WWII US naval vessel

USS Minotaur (ARL-15) was one of 39 Achelous-class landing craft repair ships built for the United States Navy during World War II. Named for the Minotaur (the mythological monster of Crete, half man half bull, who was confined in the Labyrinth), she was the only U.S. Naval vessel to bear the name.

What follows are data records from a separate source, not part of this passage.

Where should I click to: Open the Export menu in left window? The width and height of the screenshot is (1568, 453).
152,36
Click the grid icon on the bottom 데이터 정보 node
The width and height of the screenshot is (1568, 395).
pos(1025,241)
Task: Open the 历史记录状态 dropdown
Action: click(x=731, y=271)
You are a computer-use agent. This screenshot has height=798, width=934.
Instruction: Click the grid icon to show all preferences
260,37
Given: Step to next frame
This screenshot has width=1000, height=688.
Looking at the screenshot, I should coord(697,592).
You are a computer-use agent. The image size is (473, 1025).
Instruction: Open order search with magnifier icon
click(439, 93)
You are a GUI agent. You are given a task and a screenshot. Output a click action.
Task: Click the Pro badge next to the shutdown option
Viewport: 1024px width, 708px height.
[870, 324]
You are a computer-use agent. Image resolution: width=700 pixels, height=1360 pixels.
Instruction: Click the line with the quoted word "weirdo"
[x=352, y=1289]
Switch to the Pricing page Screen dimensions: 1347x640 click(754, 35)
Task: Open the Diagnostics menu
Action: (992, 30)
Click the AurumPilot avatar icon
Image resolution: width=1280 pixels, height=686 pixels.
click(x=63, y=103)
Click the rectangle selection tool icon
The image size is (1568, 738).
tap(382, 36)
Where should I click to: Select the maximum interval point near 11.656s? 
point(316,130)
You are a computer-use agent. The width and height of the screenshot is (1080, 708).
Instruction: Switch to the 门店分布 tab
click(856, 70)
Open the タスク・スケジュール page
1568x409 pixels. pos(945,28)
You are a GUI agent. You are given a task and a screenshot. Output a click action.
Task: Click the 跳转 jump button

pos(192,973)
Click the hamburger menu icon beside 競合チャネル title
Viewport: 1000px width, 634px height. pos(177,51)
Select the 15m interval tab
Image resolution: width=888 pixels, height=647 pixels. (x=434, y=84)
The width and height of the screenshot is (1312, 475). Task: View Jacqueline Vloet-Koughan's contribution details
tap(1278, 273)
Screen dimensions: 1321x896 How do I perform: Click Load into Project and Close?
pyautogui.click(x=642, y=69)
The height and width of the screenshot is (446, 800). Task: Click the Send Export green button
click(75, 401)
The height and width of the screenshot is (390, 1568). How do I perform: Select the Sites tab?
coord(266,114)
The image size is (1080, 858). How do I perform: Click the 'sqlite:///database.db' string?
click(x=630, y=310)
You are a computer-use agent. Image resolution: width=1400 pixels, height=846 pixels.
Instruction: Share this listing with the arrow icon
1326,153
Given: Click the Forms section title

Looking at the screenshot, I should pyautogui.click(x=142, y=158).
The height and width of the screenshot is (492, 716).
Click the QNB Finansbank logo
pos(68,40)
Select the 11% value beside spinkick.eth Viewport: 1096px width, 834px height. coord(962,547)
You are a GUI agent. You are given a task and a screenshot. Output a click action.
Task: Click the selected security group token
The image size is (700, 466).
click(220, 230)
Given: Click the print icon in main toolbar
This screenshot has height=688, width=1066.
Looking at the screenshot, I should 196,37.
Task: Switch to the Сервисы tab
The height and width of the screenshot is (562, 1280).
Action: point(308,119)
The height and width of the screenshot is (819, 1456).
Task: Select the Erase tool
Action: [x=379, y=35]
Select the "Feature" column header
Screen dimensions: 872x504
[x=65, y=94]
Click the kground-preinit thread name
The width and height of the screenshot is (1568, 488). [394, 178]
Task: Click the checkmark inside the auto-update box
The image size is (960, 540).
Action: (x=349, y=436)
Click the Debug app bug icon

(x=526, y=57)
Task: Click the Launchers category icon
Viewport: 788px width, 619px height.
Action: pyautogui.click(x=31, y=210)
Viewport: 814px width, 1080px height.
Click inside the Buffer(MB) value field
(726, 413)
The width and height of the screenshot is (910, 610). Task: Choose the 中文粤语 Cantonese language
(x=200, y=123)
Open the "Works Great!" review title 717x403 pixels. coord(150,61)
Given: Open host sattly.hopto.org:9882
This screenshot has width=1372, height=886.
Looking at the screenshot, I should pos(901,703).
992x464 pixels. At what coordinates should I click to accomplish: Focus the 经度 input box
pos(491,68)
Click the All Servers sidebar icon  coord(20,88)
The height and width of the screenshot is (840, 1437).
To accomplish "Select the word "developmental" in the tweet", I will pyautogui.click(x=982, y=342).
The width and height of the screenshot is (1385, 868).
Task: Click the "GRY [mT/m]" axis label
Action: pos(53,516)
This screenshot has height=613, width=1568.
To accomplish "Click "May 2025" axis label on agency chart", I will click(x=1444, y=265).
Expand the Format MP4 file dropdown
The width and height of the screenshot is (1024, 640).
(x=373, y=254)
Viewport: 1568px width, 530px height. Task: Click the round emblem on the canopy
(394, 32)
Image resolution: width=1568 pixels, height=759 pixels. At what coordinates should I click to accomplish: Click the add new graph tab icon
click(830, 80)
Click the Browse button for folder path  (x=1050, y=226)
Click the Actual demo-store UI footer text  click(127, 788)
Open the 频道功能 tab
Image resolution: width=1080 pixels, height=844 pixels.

Originally laid down as LST-645 by the Chicago Bridge & Iron Company of Seneca, Illinois 20 June 1944; redesignated ARL-15 on 14 August 1944; launched 20 September 1944; placed in ferry commission 30 September for conversion at Mobile, Alabama; and commissioned as USS Minotaur (ARL 15) 26 February 1945.

==Service history==

===1st commission===
Completing shakedown in March 1945 at the Amphibious Training Base, Panama City, Florida, Minotaur returned to Mobile to load steelplate and marine engines before departing for the Pacific. Steaming via the Marshall and Caroline Island groups, she anchored Buckner Bay, Okinawa on 4 June 1945. Having arrived during the final stage in the capture of this Japanese bastion, she remained at Okinawa through the end of the War and until 12 December 1945, when she sailed her landing craft repair facilities to Iwo Jima. Making two voyages to Chichi Jima, Bonin Islands, she served in the area a month and a half before heading home. Transiting the Panama Canal 10 April 1946, Minotaur entered the Mississippi River eight days later and moored in New Orleans. In June 1946, Minotaur arrived at Orange, Texas and joined the 16th Fleet. She decommissioned 26 February 1947.

===2nd commission===
During the Korean War, Minotaur recommissioned 14 June 1951. Assigned to Mine Squadron 8 and home ported at Charleston, South Carolina, for the next four years she repaired minesweepers and net layers. She made working visits to Panama City and Yorktown, Virginia and maintained sea readiness during training periods in the Chesapeake Bay operating area. Minotaur departed coastal waters only once for a short Caribbean tour early in 1953 before being made available for foreign duty under the Military Assistance Program two years later.

At New York 3 October 1955 Minotaur decommissioned and was loaned to the Republic of Korea, where she served the Republic of Korea Navy as ROKS Duk Soo (ARL 1).

Minotaur received one battle star for World War II service.